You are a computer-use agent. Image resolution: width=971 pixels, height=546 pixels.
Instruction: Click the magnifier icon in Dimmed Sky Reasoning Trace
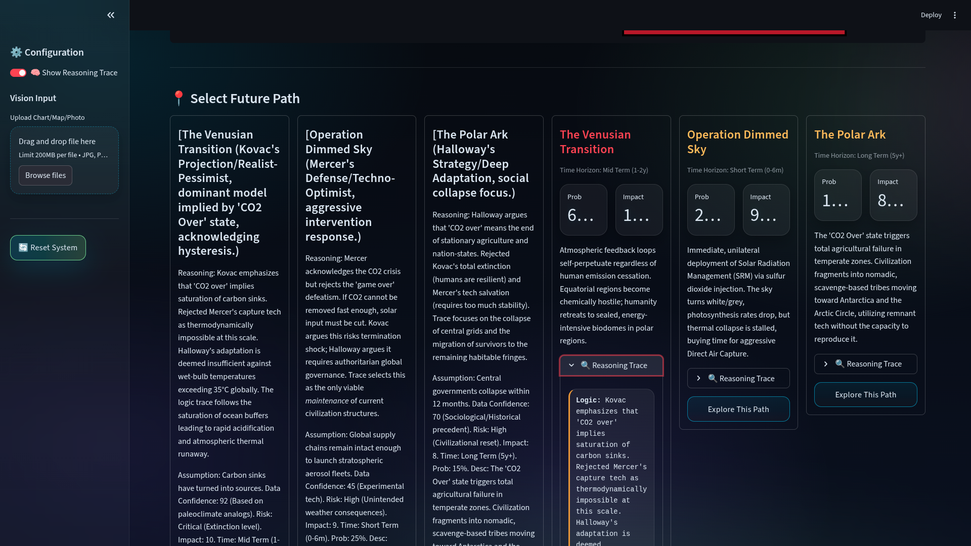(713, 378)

---

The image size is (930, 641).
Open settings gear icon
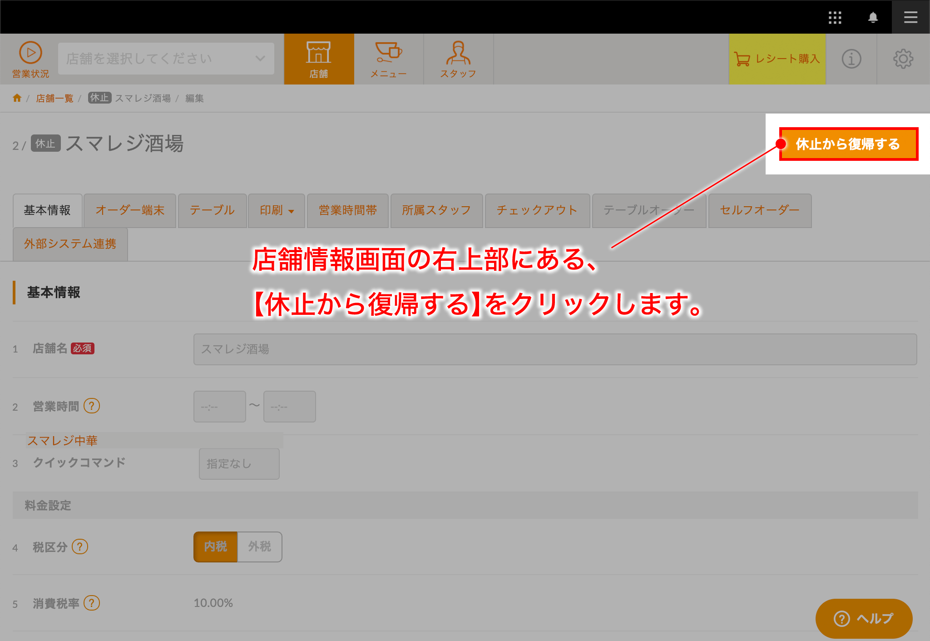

What is required:
Every line above from the line with "The image size is (930, 641)." to the line with "Open settings gear icon", both included, must be reproduced exactly, and no other line may appear.

Solution to the problem:
The image size is (930, 641).
Open settings gear icon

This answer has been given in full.